▶ DESCRIPTION OF THE TASK
Starting at the line that holds "Screen dimensions: 892x479", restate every line word for word up to and including the last one in the listing below, and omit all pictures.

▶ DATA FOR ANALYSIS
********

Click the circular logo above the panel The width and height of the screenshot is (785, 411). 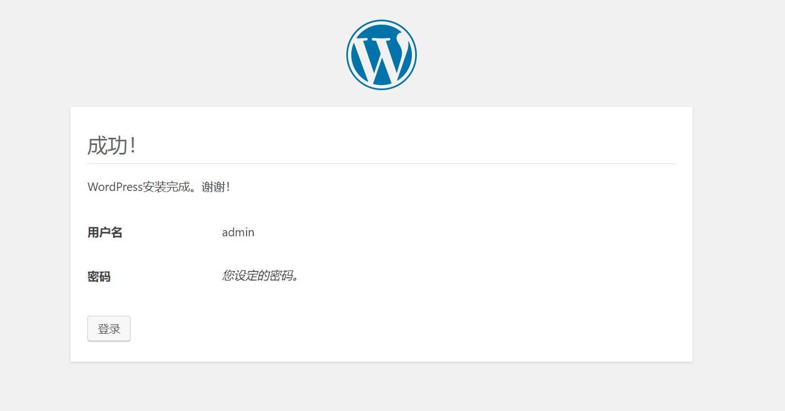coord(382,54)
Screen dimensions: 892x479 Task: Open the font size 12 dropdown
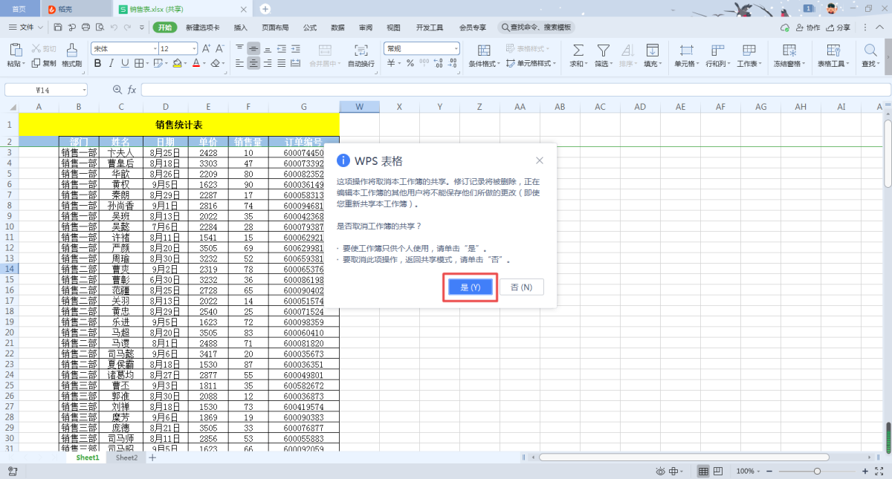194,48
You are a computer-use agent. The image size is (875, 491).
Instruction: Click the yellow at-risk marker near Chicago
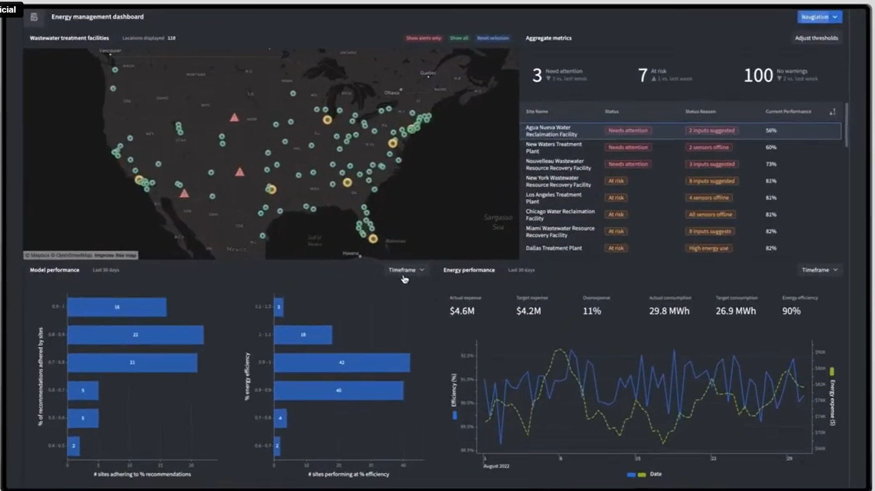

********

▶ RESPONSE TO THIS EXERCISE
Screen dimensions: 892x479 Task: Open the font size 12 dropdown
194,48
You are a computer-use agent. The image size is (875, 491).
Instruction: Click the yellow at-risk marker near Chicago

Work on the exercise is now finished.